**TASK BRIEF:** Can you extract every line of the data below and reproduce each one unchanged?

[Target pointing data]
============================================================

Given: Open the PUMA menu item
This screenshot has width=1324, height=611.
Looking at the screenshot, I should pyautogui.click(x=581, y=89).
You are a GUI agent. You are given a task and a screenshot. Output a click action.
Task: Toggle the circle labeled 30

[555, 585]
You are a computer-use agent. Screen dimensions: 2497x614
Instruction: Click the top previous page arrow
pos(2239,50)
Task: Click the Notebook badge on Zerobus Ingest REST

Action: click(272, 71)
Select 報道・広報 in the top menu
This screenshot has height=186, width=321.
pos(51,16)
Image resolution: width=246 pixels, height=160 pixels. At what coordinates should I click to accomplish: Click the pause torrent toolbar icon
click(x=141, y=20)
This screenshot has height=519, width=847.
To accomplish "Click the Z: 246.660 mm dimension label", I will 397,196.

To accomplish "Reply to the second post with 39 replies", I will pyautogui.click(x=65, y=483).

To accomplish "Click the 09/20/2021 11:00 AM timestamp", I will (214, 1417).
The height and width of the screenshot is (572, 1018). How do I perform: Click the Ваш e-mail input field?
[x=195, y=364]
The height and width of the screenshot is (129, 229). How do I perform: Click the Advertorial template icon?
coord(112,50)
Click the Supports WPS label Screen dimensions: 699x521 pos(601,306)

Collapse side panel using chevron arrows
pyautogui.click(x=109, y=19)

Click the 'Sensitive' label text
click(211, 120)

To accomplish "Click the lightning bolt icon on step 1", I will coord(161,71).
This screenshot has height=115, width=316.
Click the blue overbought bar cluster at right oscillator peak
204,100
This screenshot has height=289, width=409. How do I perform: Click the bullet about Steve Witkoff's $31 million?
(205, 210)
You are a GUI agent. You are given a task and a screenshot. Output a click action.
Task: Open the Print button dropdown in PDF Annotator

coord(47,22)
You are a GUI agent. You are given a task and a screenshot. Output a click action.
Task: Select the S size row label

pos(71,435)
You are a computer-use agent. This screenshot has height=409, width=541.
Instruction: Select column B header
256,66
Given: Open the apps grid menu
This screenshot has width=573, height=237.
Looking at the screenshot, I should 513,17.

============================================================

**EXERCISE RESULT:**
Given: Open the PUMA menu item
This screenshot has width=1324, height=611.
Looking at the screenshot, I should pyautogui.click(x=581, y=89).
You are a GUI agent. You are given a task and a screenshot. Output a click action.
Task: Toggle the circle labeled 30

[555, 585]
You are a computer-use agent. Screen dimensions: 2497x614
Instruction: Click the top previous page arrow
pos(2239,50)
Task: Click the Notebook badge on Zerobus Ingest REST

Action: click(272, 71)
Select 報道・広報 in the top menu
This screenshot has height=186, width=321.
pos(51,16)
Image resolution: width=246 pixels, height=160 pixels. At what coordinates should I click to accomplish: Click the pause torrent toolbar icon
click(x=141, y=20)
This screenshot has height=519, width=847.
To accomplish "Click the Z: 246.660 mm dimension label", I will 397,196.

To accomplish "Reply to the second post with 39 replies", I will pyautogui.click(x=65, y=483).

To accomplish "Click the 09/20/2021 11:00 AM timestamp", I will (214, 1417).
The height and width of the screenshot is (572, 1018). How do I perform: Click the Ваш e-mail input field?
[x=195, y=364]
The height and width of the screenshot is (129, 229). How do I perform: Click the Advertorial template icon?
coord(112,50)
Click the Supports WPS label Screen dimensions: 699x521 pos(601,306)

Collapse side panel using chevron arrows
pyautogui.click(x=109, y=19)

Click the 'Sensitive' label text
click(211, 120)

To accomplish "Click the lightning bolt icon on step 1", I will coord(161,71).
This screenshot has height=115, width=316.
Click the blue overbought bar cluster at right oscillator peak
204,100
This screenshot has height=289, width=409. How do I perform: Click the bullet about Steve Witkoff's $31 million?
(205, 210)
You are a GUI agent. You are given a task and a screenshot. Output a click action.
Task: Open the Print button dropdown in PDF Annotator

coord(47,22)
You are a GUI agent. You are given a task and a screenshot. Output a click action.
Task: Select the S size row label

pos(71,435)
You are a computer-use agent. This screenshot has height=409, width=541.
Instruction: Select column B header
256,66
Given: Open the apps grid menu
This screenshot has width=573, height=237.
Looking at the screenshot, I should 513,17.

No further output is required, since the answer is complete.